House Republicans are unveiling a hybrid spending bill Monday that could restore more than $7 billion to military accounts hit hard by automatic spending cuts that went into effect Friday.
The bill is intended to replace the continuing resolution to keep the government running that's set to expire on March 27, reports Politico.
While it keeps the $85 billion sequester in place, it will also substitute a full-year budget to the Defense Department aimed at reducing dangers to military readiness if the standoff over spending continues.
Republicans are worried that the defense cuts contained in the automatic spending reductions could come back to hurt them politically.
The bill also comes as President Barack Obama is facing pressure to end the budget impasse.
One option, according to South Carolina Sen. Lindsey Graham, would be to put savings first and then add revenues later through tax reform legislation.

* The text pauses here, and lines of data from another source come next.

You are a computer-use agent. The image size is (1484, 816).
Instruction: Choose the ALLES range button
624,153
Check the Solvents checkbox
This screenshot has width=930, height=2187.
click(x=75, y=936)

“The bottom line is, we’re not going to do revenue to fix sequestration,” the Republican senator said. “I am not against taxes but we don’t need any more money to run the government. We need money to get out of debt.”
The House expects to pass the replacement resolution as early as Thursday, which gives the Democratic-controlled Senate three weeks to work on the matter before the last stopgap measure expires on Mar. 27.
But Senate Appropriations Committee Chairwoman Barbara Mikulski and Senate Majority Leader Harry Reid have warned that if the GOP-controlled House bill helps the Pentagon, other adjustments will be needed for domestic programs.
Sequestration left the Defense Department with an operations and maintenance budget of $145.4 billion for the Army, Air Force, Navy, and Marines, about $22 billion less than what was contained in Obama's 2103 budget proposal.
According to Politico, the bill being worked on now in the House would raise that operations and maintenance budget to about $152.5 billion.